Bloccati i lavori per il Ponte. La Corte dei Conti ha infatti chiesto “chiarimenti ed elementi informativi” sulla recente delibera del Cipess (il Comitato interministeriale per la programmazione economica e lo sviluppo sostenibile). L’ente aveva invece dato il via libera al Ponte sullo Stretto. Per la magistratura contabile “risulterebbe non compiutamente assolto l’onere di motivazione difettando, a sostegno delle determinazioni assunte dal Cipess. Anche in relazione a snodi cruciali dell’iter procedimentale, non avrebbe una puntuale valutazione degli esiti istruttori”. E per questo, la delibera del Cipess è “più come una ricognizione delle attività intestate ai diversi attori istituzionali del procedimento che come una ponderazione delle risultanze di dette attività, sotto il profilo sia fattuale che giuridico”.

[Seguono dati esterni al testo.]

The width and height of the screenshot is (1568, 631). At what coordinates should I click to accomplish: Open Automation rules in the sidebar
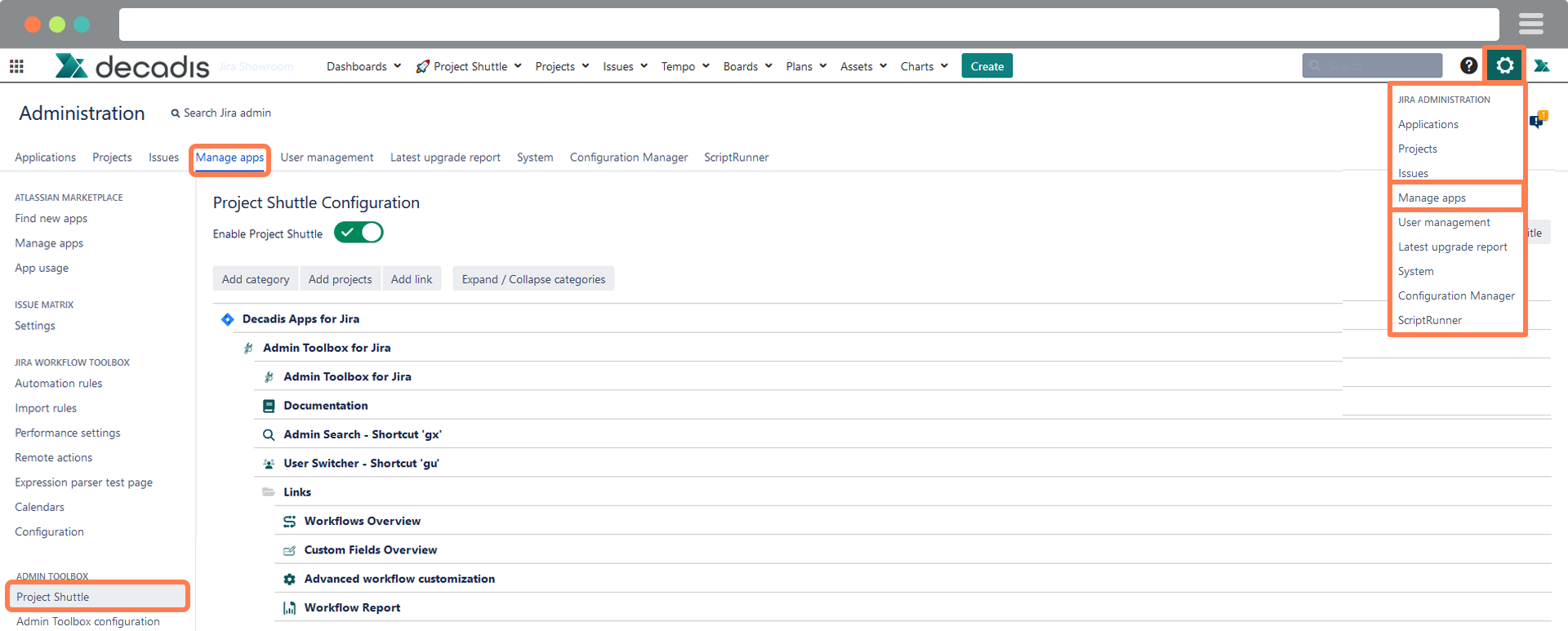pos(59,384)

Ponte sullo Stretto, Corte dei Conti chiede chiarimenti sull’appalto

Tra gli aspetti procedurali i magistrati contabili vogliono verificare “le peculiari modalità (ovvero la condivisione di link che rimanda al sito istituzionale della società Stretto di Messina, ndr) con le quali sono stati trasmessi a questo Ufficio alcuni degli atti oggetto di controllo e la documentazione a corredo. Si chiedono chiarimenti in ordine alla formale acquisizione di detti atti da parte del Mit e di codesto Comitato in vista della successiva approvazione”. Inoltre, “Si chiedono chiarimenti al riguardo anche con riferimento alla tempistica osservata per la trasmissione del provvedimento Mit-Mef con cui è stato assentito il terzo atto aggiuntivo”.

Nel documento si legge che “Parimenti sotto il profilo procedurale, in disparte le considerazioni in punto di legittimità, si chiedono chiarimenti in merito alle valutazioni svolte da codesto Comitato. Questo in relazione all’efficacia della delibera del Consiglio dei ministri del 9 aprile 2025, oltre alla relazione relativa ai motivi imperativi di interesse pubblico. È stato preso atto dell’assenza di idonee alternative progettuali. Anche della sussistenza di motivi imperativi di interesse pubblico legati alla “salute dell’uomo e sicurezza pubblica o relative conseguenze positive di primaria importanza per l’ambiente”. E ancora: “Alla luce di recenti notizie di stampa si chiedono, inoltre, aggiornamenti in merito all’interlocuzione che sembra avviata. L’interlocuzione con la Commissione europea anche a seguito della informativa relativa all’operazione è della data 11 giugno 2025 dalla Rappresentanza Permanente d’Italia presso l’Unione europea”.